Therein lies the heart of his music. Chuck’s 1950s catalog may have given birth to the shaggy monster of rock and roll, but his music was defined by precision. Each song is a story, succinct but vivid with exacting detail, and told in Chuck’s most perfect diction. The riffs and licks are similarly clear and declarativ­e, providing an emotional core to the narrative. In creating the roots of rock and roll from disparate genres, Chuck used similar exactitude, drawing specific musical elements — T-Bone Walker’s double-stops, the twang of country and the stinging licks of the blues — to concoct the formula that would propel rock and roll forward and inspire everyone from the Beatles and the Rolling Stones to Bob Dylan and Bruce Springstee­n.

Keith Richards surely meant no disrespect to Chuck’s music.
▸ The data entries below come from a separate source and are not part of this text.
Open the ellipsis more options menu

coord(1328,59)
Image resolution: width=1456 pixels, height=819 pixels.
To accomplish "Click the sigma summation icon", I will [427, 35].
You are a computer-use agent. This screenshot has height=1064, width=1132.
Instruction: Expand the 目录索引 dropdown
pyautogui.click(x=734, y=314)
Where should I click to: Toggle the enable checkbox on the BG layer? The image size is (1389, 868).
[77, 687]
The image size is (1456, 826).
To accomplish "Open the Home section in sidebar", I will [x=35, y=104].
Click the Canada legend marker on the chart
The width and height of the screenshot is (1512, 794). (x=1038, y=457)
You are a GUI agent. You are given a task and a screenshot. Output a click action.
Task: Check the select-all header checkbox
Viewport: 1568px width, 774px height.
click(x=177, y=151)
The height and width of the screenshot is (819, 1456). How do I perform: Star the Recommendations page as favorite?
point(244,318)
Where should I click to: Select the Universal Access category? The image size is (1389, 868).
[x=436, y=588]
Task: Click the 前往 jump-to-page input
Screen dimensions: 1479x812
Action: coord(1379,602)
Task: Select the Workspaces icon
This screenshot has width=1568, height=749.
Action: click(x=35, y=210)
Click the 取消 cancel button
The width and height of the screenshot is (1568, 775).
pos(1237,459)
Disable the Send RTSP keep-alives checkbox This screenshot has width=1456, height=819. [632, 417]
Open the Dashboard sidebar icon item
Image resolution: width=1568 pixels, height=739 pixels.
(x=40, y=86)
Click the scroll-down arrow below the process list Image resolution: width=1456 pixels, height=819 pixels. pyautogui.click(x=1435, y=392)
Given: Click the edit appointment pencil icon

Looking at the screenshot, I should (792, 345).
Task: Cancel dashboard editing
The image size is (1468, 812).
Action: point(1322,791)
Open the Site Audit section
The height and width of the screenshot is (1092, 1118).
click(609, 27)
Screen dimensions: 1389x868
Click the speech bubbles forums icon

He was and remains a Chuck Berry superfan. But his down-and-dirty handling of a jewel from rock and roll’s seminal catalog is a reminder of just how ragged and abused those riffs became over the years as they were assimilate­d by other guitarists and regurgitat­ed like misspoken quotes. It’s worth spending time with those original recordings to hear them played exactly as the master intended.